C. Diccionario Bíblico: Esta herramienta provee información exhaustiva sobre personas, lugares y eventos de, o relacionados con, la Biblia. El beneficio de un diccionario bíblico radica en el hecho de que este provee justamente información pura, con poca teología o interpretación. Sin embargo, yo consultaría el diccionario bíblico solo después de haber revisado las referencias y haber consultado la concordancia; de este modo me reservaría oportunidades para el descubrimiento personal.

Por ejemplo, cuando estudias el libro de Santiago, podrías recurrir a un diccionario bíblico para ver cuál Santiago escribió el libro (de los muchos mencionados en el Nuevo Testamento).

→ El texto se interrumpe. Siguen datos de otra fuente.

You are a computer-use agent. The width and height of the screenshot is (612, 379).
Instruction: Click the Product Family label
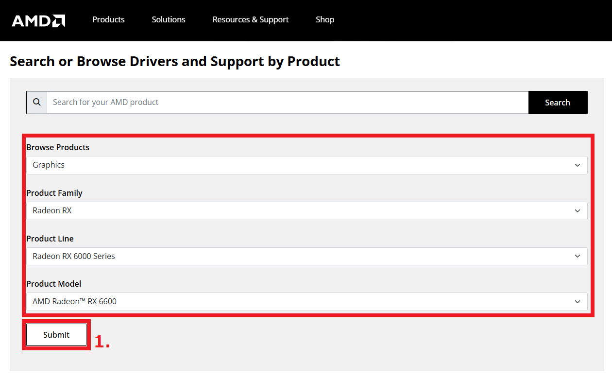[x=54, y=193]
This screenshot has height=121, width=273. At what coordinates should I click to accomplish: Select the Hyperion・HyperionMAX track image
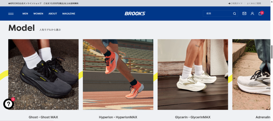tap(118, 75)
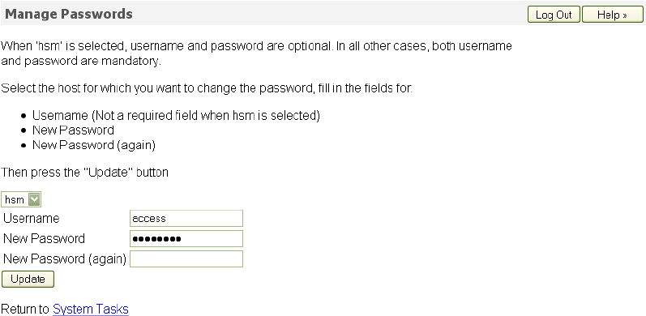This screenshot has width=646, height=316.
Task: Click the Manage Passwords page heading
Action: click(x=69, y=14)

Otra opción es buscar Santiago en una concordancia, revisar las referencias hechas a otras personas llamadas Santiago, y llevar adelante tu propia investigación de quién escribió el libro. Te sorprenderás de lo que encontrarás en este último recorrido. Por eso recomiendo realizar una investigación propia, para arribar a conclusiones propias y luego compararlas con las del diccionario bíblico.

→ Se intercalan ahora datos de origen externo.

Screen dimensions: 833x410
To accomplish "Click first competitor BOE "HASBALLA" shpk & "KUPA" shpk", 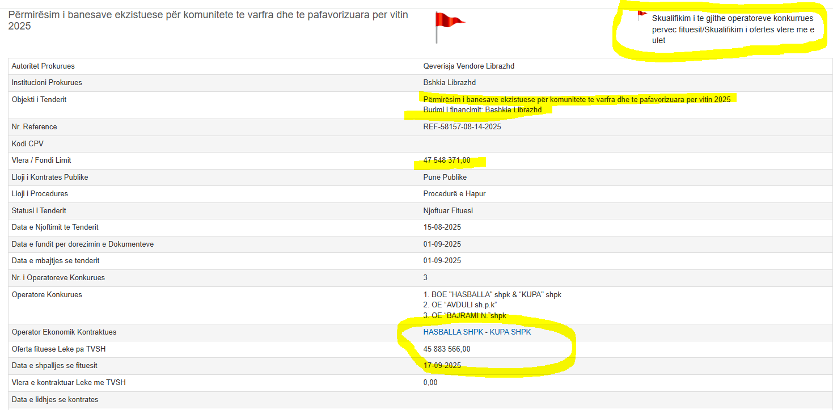I will point(492,294).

D. Biblia de Referencia Thompson: Muchos la consideran la herramienta más importante para dejar que las Escrituras interpreten a las Escrituras. En esta Biblia casi cada versículo está unido a un tema que puedes localizar en toda la Biblia. Es justo decir que esta herramienta proporciona una referencia cruzada, ayuda de concordancia, y un diccionario, todo en un solo libro.

Pruébalo. Si tienes una Biblia con concordancia o con sistema de referencias tómala y «pregúntale a las Escrituras» acerca de algún pasaje bíblico. Anota cualquier percepción nueva que encuentres al conectar el pasaje con otros versículos relacionados en las Escrituras.

3. PREGÚNTALES A OTROS

La última parada en el proceso de interpretación involucra a los demás, otras fuentes, y las percepciones de otros creyentes, como colegas, amigos, y pastores.

A. Otras Fuentes: Comentaristas y manuales bíblicos constituyen herramientas útiles para ahondar más en el pasaje, o aclarar algo que no entiendes. Pero debemos hacer una advertencia: haz de esta la última parada en el proceso de estudio, en lugar de tomarla como la salida inmediata. La interpretación de los comentaristas abarca toda la gama, desde lo preciso hasta lo ambiguo. Los comentarios más útiles brindan perspectiva sobre los lenguajes bíblicos, hebreo y griego, en lugar de pensamientos devocionales. Estos tienden a ser menos interpretativos, mientras que los comentarios devocionales contienen más opinión y te dejan menos espacio para sacar tus propias conclusiones.

B. Otras Personas: Los colegas del ministerio juvenil y compañeros de equipo de la iglesia pueden ser contribuyentes inapreciables en nuestra travesía a través de la Palabra, o bien pueden ser el final de la línea. En el ministerio a menudo necesitamos tener todo unido y organizado en programas teológicos ordenados. Sí, tenemos que confiar en lo que creemos, pero los programas y las referencias no nos dejan mucho espacio para confrontarnos con las Escrituras y llegar a conclusiones frescas; Dios tiene que llevarnos allí.

Intercambiar sanamente nos permite comparar percepciones con aquellos que han trabajado con un pasaje, y nos posibilita revisar nuestros instintos, para asegurarnos de que la interpretación a la que hemos llegado no contradice el propósito de las Escrituras. Por otro lado, nosotros, los líderes de jóvenes, estamos en una posición de ser personas a las que nuestros jóvenes quieran acercarse para ahondar en las Escrituras. En lugar de apresurarnos a dar respuestas, deberíamos motivarlos a un proceso de descubrimiento y enseñarles a preguntarle a Dios y a las Escrituras antes de preguntarnos a nosotros.